A valorização do esporte feminino no Brasil.

Enviada em 01/08/2020

As lutas feministas do século XX confrontaram o pensamento machista vigente e proporcionaram a conquista dos direitos femininos. No entanto, esse processo ainda não foi concretizado e,em diversos âmbitos, o sexo feminino sofre discriminação e preconceito. No esporte, por exemplo, ainda é necessária certa valorização do trabalho desempenhado pelas mulheres, geralmente marginalizado em detrimento das atividades masculinas. Isso ocorre devido à herança histórica do machismo e a visão determinista sobre a mulher — fatores que devem ser analisados para reverter esse cenário.

Em uma perspectiva histórica, nota-se que o sexo feminino foi tratado como inferior em vários períodos da linha do tempo humana.
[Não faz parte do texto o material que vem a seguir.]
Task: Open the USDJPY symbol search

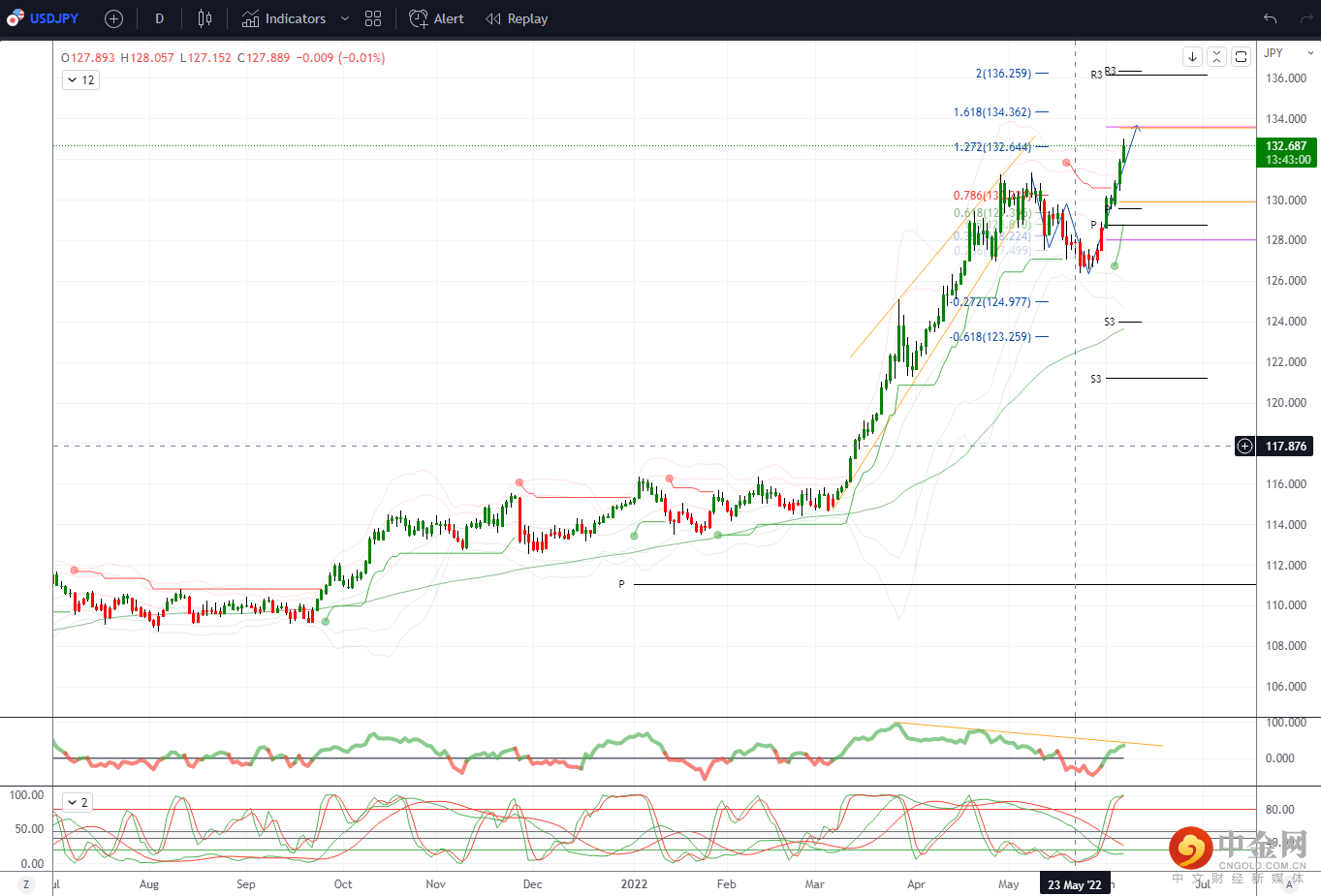Action: coord(45,18)
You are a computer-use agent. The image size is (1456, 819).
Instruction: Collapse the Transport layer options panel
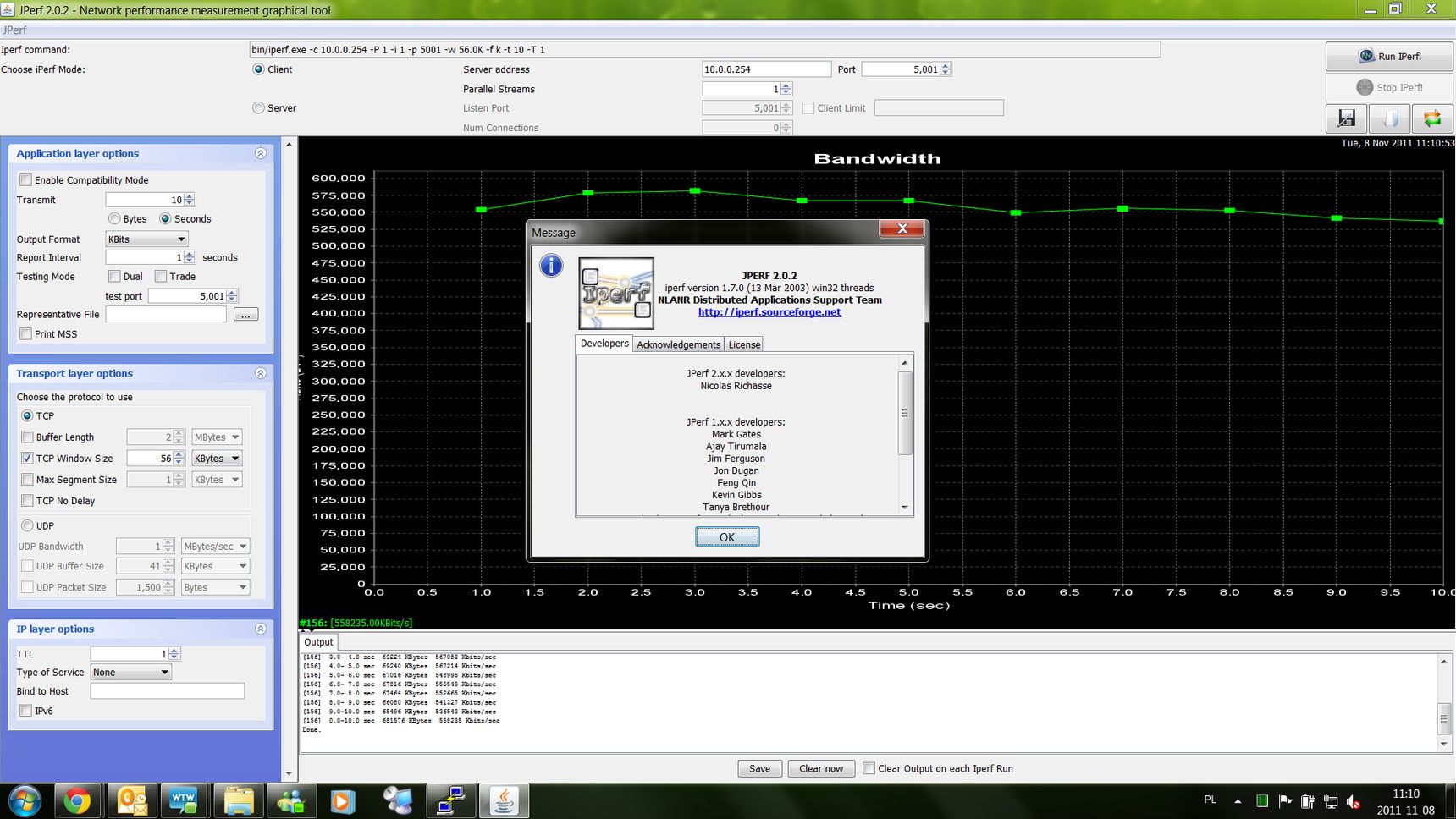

Na Grécia antiga, a título de informação, a mulher não era considerada cidadã e assumia apenas a função materna. Já ao longo da história brasileira, submetiam-se ao patriarcado e ocupavam-se também da maternidade ou do lar. Dessa forma, ao considerar que o passado reflete-se diretamente na conjuntura atual, entende-se que essa herança histórica ligada a suposta superioridade humana gera falsas noções, socialmente construídas, de que as mulheres não  podem ocupar cargos que não foram pré-determinados pelas tradições, como práticas esportivas.

Além disso, outro fator utilizado para tentar justificar a irreal inferioridade esportiva feminina é o determinismo referente à biologia do corpo da mulher. O pensamento de que a mulher é o “sexo frágil” foi difundido na sociedade com o passar do tempo e colaborou com a manutenção das estruturas machistas. O período literário romântico ilustra essa conjuntura ao retratar as damas como donzelas delicadas e indefesas, além de diminutas fisicamente. Esse ideal errôneo favoreceu a menor inserção e valorização das atletas à medida que definiu suas habilidades como menores, quando comparadas às masculinas.

Em decorrência das análises executadas, urge que o Ministério da Educação, auxiliado pelo Ministério da Cidadania, por intermédio de verbas públicas, busque estabelecer campanhas —  nas instituições de ensino e em todos os meios midiáticos possíveis —  acerca da igualdade de gênero e a presença das mulheres no esporte; a fim de valorizar a atuação delas nesse setor, bem como corroborar para a construção de uma sociedade mais igualitária e  justa.